Antarctic Ecology


Kids and even older students often think that animals = vertebrates or even animals = mammals. That is of course incorrect. Any eukaryotic organism that eats preformed nutrients and does not engage in photosynthesis and isn’t a fungus or slime mould is an animal.  Sorry to be pedantic but that changes the questions, e.g. how many animals are there. Have a look at this poster which has information specifically about the Ross Sea region:

1) What animals do you see when you go there?

We see penguins, flying seabirds, seals and whales. But there are many more animals we don’t see in the ocean, such as fish, krill, and many other marine species.

2) How many species of animals are in Antarctica?

A lot (see note above).  In terms of vertebrates, there are about six species of penguins, five species of seals, seven species of whale, and over 20 species of flying seabirds. There are ca. 300 species of fish we know of in the Southern Ocean, many of which live only there and nowhere else. There is also a vast number of invertebrates, the most famous of which is krill.

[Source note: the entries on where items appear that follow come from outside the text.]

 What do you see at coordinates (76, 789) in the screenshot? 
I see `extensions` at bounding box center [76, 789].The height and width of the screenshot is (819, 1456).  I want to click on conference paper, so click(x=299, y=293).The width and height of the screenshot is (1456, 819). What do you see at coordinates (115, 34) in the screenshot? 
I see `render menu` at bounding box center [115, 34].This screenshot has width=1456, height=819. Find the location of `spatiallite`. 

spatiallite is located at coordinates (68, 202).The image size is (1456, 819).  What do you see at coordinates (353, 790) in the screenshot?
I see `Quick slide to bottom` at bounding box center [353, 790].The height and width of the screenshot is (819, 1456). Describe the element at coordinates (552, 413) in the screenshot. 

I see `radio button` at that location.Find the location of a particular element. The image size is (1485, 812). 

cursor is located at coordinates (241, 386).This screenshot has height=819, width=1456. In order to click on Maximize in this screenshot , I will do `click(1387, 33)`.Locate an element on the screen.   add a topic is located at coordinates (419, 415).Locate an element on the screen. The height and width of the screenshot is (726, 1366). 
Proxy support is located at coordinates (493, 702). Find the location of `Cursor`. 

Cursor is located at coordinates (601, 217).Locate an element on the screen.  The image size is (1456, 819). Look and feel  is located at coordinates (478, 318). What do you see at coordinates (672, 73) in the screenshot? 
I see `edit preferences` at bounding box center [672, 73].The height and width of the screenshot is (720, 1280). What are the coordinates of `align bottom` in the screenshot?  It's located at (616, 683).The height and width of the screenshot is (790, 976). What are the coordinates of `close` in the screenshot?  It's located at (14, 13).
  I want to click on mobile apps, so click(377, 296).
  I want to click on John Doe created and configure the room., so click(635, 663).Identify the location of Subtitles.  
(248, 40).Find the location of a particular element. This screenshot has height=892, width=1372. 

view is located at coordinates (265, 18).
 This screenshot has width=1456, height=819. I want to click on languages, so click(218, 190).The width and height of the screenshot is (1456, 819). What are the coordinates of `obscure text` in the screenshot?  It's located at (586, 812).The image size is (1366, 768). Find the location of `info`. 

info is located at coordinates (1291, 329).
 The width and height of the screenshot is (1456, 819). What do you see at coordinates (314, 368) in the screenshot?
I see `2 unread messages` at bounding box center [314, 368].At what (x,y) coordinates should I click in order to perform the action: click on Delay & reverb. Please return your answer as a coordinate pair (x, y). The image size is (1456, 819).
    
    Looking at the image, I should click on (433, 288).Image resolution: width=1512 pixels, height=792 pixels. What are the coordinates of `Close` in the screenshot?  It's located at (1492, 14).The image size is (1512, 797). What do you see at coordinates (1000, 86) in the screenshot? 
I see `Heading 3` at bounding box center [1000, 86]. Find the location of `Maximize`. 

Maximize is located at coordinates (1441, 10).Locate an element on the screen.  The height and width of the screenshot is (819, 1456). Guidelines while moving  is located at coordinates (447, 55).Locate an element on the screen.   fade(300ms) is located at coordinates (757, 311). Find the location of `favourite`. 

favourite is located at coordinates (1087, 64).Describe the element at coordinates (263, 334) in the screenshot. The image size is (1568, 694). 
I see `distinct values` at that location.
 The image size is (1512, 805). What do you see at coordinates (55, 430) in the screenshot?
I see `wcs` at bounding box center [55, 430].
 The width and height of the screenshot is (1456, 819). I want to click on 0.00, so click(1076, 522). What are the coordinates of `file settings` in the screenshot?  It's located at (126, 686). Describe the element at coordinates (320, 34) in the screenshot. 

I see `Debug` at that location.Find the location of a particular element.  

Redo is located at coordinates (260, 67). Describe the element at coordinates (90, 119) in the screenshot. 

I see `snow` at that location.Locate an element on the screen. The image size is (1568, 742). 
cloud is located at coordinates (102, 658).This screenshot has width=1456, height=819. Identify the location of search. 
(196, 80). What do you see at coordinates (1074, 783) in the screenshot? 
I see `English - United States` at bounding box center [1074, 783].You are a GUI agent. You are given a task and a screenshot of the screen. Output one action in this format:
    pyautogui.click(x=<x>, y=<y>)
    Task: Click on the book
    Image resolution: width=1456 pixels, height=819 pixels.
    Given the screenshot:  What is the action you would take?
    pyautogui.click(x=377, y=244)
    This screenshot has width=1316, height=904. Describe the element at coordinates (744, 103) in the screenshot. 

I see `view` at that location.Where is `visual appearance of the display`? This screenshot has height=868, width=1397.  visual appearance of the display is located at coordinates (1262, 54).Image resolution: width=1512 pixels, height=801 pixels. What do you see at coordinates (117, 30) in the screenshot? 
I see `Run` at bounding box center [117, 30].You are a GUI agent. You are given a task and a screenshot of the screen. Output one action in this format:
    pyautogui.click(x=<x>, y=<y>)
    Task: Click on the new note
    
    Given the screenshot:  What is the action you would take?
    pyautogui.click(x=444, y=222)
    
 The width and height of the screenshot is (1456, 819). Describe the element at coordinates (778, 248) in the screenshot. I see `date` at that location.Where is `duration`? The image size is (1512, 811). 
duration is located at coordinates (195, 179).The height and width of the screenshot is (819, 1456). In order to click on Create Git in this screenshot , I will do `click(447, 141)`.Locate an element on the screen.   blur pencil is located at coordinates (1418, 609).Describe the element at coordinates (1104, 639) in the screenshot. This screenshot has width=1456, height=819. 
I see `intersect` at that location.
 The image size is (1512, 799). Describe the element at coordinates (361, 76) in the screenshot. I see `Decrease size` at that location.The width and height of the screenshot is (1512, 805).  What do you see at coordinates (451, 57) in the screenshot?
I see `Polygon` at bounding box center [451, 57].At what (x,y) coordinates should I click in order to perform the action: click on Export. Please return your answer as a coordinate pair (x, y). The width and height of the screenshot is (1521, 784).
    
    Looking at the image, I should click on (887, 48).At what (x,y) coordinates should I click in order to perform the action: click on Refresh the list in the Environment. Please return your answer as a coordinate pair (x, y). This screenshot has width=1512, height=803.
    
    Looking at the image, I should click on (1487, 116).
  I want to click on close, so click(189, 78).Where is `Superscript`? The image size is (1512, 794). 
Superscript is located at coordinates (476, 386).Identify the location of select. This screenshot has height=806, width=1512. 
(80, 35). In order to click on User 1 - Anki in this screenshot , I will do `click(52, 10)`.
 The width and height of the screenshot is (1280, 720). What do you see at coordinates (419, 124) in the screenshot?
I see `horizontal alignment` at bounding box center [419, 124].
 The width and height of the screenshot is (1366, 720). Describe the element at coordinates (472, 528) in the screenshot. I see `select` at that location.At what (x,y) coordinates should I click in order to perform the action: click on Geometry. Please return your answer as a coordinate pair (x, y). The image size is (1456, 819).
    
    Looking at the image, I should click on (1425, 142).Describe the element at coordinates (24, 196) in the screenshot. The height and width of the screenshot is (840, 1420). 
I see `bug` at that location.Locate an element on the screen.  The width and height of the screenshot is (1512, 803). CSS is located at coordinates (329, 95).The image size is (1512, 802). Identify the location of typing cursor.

3) What changes have you seen in Antarctica over the past 20 or so years?

We have seen little effect of climate change in the Ross Sea sector yet. However, more and more people are coming to Antarctica and more stations are being built. There is a greater emphasis on environmental protection. I think more can be done with remote sensing to reduce the number of scientists traveling to the ice each year. There is also conceRn about a large increase in the number of tourists to Antarctica due to the potential for environmental degradation, pollution, accidents etc.

4) How is global warming affecting the wildlife that live there?

As above, we are not seeing a lot of change yet. However, on the Antarctic Peninsula, the sea ice is changing and the distribution of penguin species is shifting, with everyone moving further south. This means that the most southerly species may run out of room. There has also been an increase in rain fall in the Antarctic Peninsula region. This is very bad for penguin chicks, as their downy insulation does not keep them warm when they get wet (the adults have outer guard feathers conditioned with special lipids to keep the water out of their plumage).  We can also look to the Arctic, which is changing faster, to get an idea of how animals in the Antarctic may be affected by climate change in the future. For example, in the Arctic species that need pack ice are severely affected such as polar bears and harp seals. This suggests that with rising temperatures and loss of sea ice, Antarctic animals that need sea ice may be affected, such as emperor penguins, crab-eater seals and leopard seals.  Warming of the ocean and loss of ice can also affect the animals’ food supply for example by reducing the amount of krill (through loss of sea ice) or by changing the distribution of fish to greater depth.

Regina Eisert is a comparative mammalian physiologist. Before joining Gateway Antarctica at the University of Canterbury in 2013, she was working at the Smithsonian Institution in Washington, DC. She has participated in six Antarctic expeditions and studies Antarctic top predators including Weddell seals and killer whales.